Boston Voodoo: The Serpent and the Rainbow Filming Site

I’ve adapted this entry from my 2010 book The New England Grimpendium in honor of director Wes Craven, who passed away yesterday at the age of 76.


August 31, 2015 — When you’re making an authentic-looking voodoo film on location in the Dominic Republic and Haiti, there’s no reason to film any scenes in Boston, Massachusetts. I mean, you can’t make Beacon Hill look like a jungle. But if, in your story, your protagonist is being backed by a large pharmaceutical company named Boston Biocorp, well, you still wouldn’t really need to film there. But Wes Craven did.

In his 1988 film, The Serpent and the Rainbow, Boston Biocorp sends an anthropologist played by Bill Pullman to Haiti to find a rumored compound that can “put somebody in and then back out of death,” not realizing in that naïve epoch of the late 1980s that corporations messing around like this is how global zombie plagues start [Editor’s Note: That zombie joke was written in 2009]. But it never really comes to that, as the company is basically forgotten about once that plot point is established, with the movie from then on focusing on Pullman’s own personal odyssey into the darkness and terror of voodoo.


The Serpent and the Rainbow, like too many horror movies, claims to be based on a true story. In this case, the claim centers on the fact that the story is adapted from the account of a Harvard scientist investigating anesthetics in Haiti. But The Serpent and the Rainbow has all the stuff you’d hope would be in a movie about voodoo—cryptic rituals, the walking soulless, wild hallucinogenic sequences, and multiple live burial scenes. None of which, of course, happen in Boston.

The one scene definitely filmed in Boston (there might have been a few exteriors filmed) was basically just an establishing shot. Or at least should have been, except that the movie makers went ahead and filmed Pullman there as well, walking across the camera lens for a good five seconds on his way to Boston Biocorp’s headquarters.
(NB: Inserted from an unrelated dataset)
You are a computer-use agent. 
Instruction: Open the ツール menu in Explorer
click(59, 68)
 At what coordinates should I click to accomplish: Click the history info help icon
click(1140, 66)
The shot has Pullman sharing a frame with the famous Trinity Church and its neighbor, the 60-story glass-paneled John Hancock Tower, where the pharmaceutical company headquarters is located.
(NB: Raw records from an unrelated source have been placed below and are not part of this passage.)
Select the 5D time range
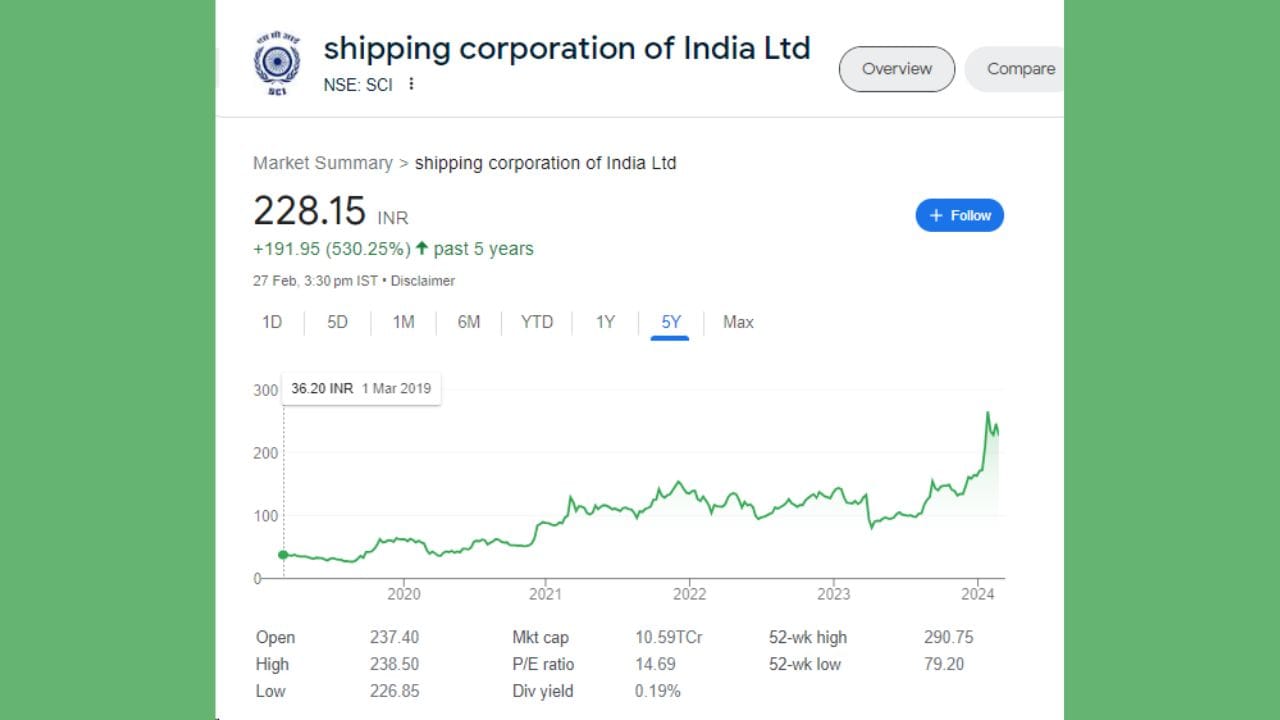This screenshot has height=720, width=1280. point(338,322)
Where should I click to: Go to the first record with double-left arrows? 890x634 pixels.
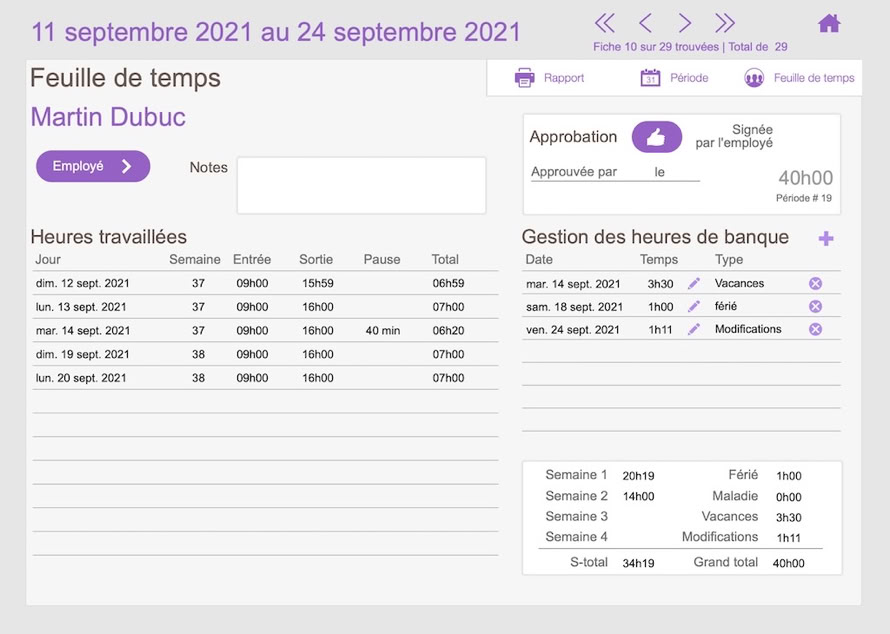(604, 23)
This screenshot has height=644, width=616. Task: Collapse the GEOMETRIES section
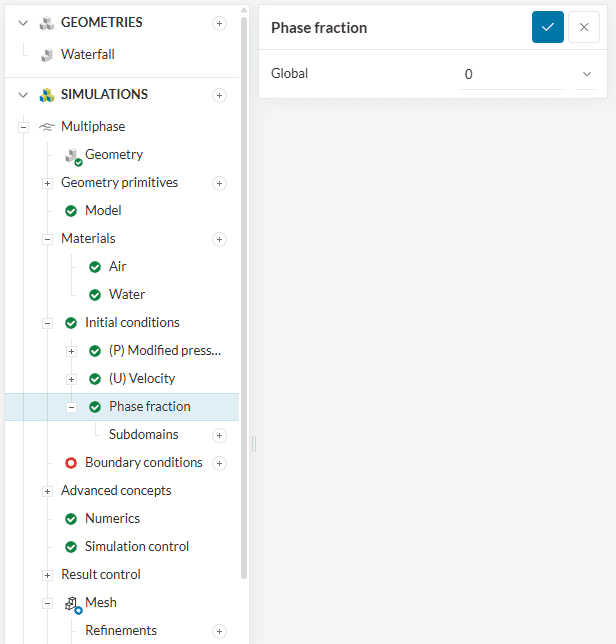click(x=23, y=23)
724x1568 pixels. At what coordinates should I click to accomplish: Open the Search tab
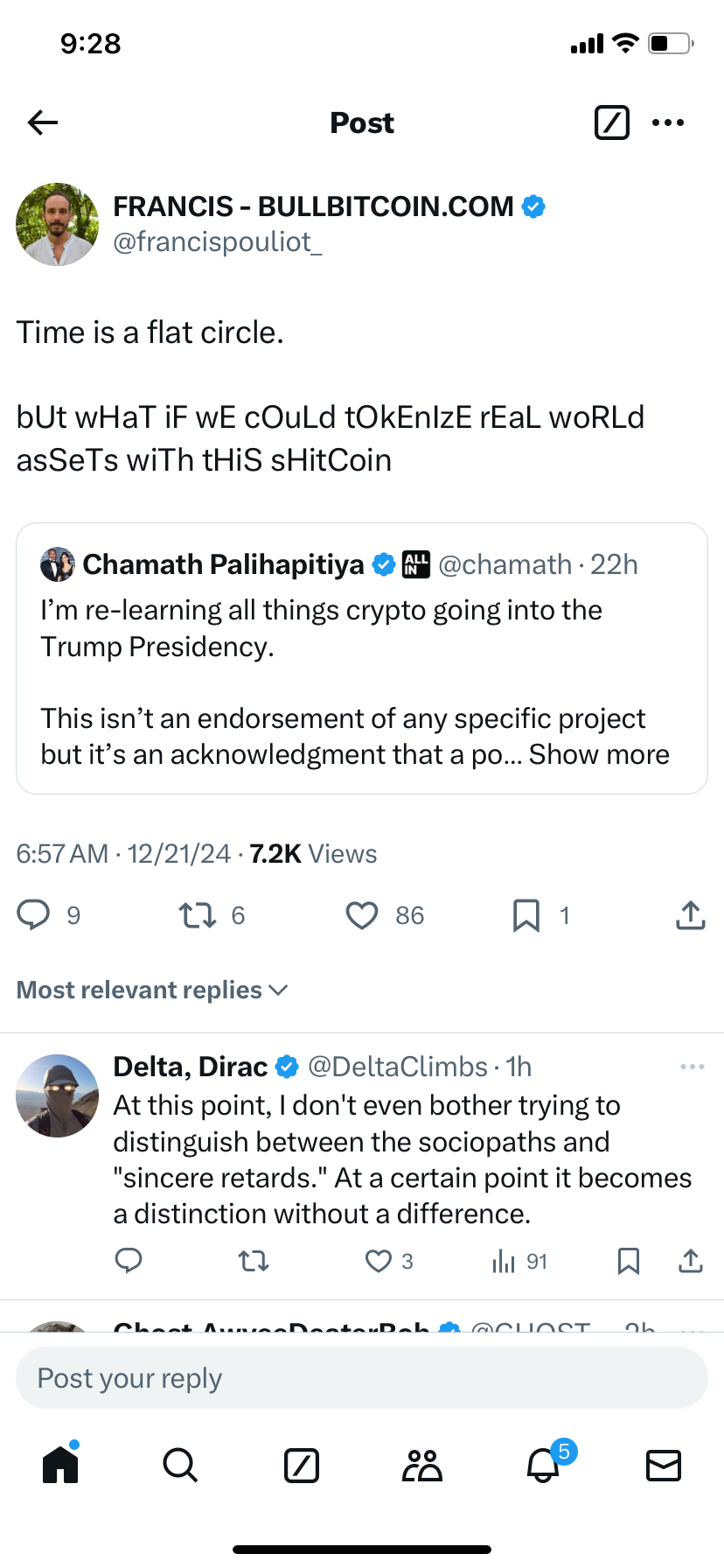180,1465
This architectural odd couple is located in Copley Square, a well-traveled Bostonian plaza where people get the opportunity to simultaneously marvel at two very different and equally impressive types of architecture, a centuries old church and the tallest building in New England.

It’s actually a good shot, albeit a much-shot one (at least by tourists), but it does make you pay more attention to it over the usual second-unit shots of Boston landmarks. I mean, not to over-analyze a movie where an eyeless corpse in a wedding dress shoots a python out of her mouth, but the 150-year-old Trinity Church, with its 280-year-old parish, dark stone exterior, clay roof, gargoyles, and various sculptures not just juxtaposed against the sleek, modern façade of John Hancock Tower, but actually reflected mirror-perfect in its glass panels, is kind of exactly what this movie is all about. Well, that and zombies.

But I think you know what I mean. The old versus the new, tradition versus extradition, religion versus commerce. Yup, in the time it takes for somebody to look at their watch and wonder, “When are they getting back to the voodoo?” Craven succinctly sums up his whole movie in a single image.

Or maybe he just needed a cool, quickly identifiable shot that screamed Boston louder than naming the company Boston Biocorp.